**What to produce:** Copy out every one of the records below, keeping each line exactly as it appears.

====================

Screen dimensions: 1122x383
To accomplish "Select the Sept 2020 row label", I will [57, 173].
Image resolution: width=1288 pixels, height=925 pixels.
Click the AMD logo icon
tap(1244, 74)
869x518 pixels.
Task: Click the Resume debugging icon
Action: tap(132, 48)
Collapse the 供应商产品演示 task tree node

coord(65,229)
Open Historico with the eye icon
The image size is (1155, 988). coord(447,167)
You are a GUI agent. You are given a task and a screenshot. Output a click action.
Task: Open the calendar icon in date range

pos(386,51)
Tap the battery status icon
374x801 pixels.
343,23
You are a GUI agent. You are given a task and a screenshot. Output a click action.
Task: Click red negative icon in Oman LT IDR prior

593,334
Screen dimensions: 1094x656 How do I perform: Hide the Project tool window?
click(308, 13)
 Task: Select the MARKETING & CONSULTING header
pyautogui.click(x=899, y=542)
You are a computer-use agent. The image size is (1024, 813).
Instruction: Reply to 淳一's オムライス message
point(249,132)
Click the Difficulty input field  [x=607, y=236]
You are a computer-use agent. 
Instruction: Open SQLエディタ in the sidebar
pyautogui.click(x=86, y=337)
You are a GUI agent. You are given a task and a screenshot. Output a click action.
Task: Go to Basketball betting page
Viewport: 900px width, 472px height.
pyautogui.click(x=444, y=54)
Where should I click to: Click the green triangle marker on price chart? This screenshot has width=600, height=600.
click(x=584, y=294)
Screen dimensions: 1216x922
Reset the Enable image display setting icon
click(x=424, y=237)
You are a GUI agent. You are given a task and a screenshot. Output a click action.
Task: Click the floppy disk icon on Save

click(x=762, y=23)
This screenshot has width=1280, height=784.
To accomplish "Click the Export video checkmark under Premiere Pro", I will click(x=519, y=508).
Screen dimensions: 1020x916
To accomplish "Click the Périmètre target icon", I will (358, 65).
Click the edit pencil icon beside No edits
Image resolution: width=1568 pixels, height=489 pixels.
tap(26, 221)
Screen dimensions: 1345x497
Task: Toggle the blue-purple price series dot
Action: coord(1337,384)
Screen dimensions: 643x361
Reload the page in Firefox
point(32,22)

====================

**Expected answer:**
Screen dimensions: 1122x383
To accomplish "Select the Sept 2020 row label", I will [57, 173].
Image resolution: width=1288 pixels, height=925 pixels.
Click the AMD logo icon
tap(1244, 74)
869x518 pixels.
Task: Click the Resume debugging icon
Action: tap(132, 48)
Collapse the 供应商产品演示 task tree node

coord(65,229)
Open Historico with the eye icon
The image size is (1155, 988). coord(447,167)
You are a GUI agent. You are given a task and a screenshot. Output a click action.
Task: Open the calendar icon in date range

pos(386,51)
Tap the battery status icon
374x801 pixels.
343,23
You are a GUI agent. You are given a task and a screenshot. Output a click action.
Task: Click red negative icon in Oman LT IDR prior

593,334
Screen dimensions: 1094x656 How do I perform: Hide the Project tool window?
click(308, 13)
 Task: Select the MARKETING & CONSULTING header
pyautogui.click(x=899, y=542)
You are a computer-use agent. The image size is (1024, 813).
Instruction: Reply to 淳一's オムライス message
point(249,132)
Click the Difficulty input field  [x=607, y=236]
You are a computer-use agent. 
Instruction: Open SQLエディタ in the sidebar
pyautogui.click(x=86, y=337)
You are a GUI agent. You are given a task and a screenshot. Output a click action.
Task: Go to Basketball betting page
Viewport: 900px width, 472px height.
pyautogui.click(x=444, y=54)
Where should I click to: Click the green triangle marker on price chart? This screenshot has width=600, height=600.
click(x=584, y=294)
Screen dimensions: 1216x922
Reset the Enable image display setting icon
click(x=424, y=237)
You are a GUI agent. You are given a task and a screenshot. Output a click action.
Task: Click the floppy disk icon on Save

click(x=762, y=23)
This screenshot has width=1280, height=784.
To accomplish "Click the Export video checkmark under Premiere Pro", I will click(x=519, y=508).
Screen dimensions: 1020x916
To accomplish "Click the Périmètre target icon", I will (358, 65).
Click the edit pencil icon beside No edits
Image resolution: width=1568 pixels, height=489 pixels.
tap(26, 221)
Screen dimensions: 1345x497
Task: Toggle the blue-purple price series dot
Action: coord(1337,384)
Screen dimensions: 643x361
Reload the page in Firefox
point(32,22)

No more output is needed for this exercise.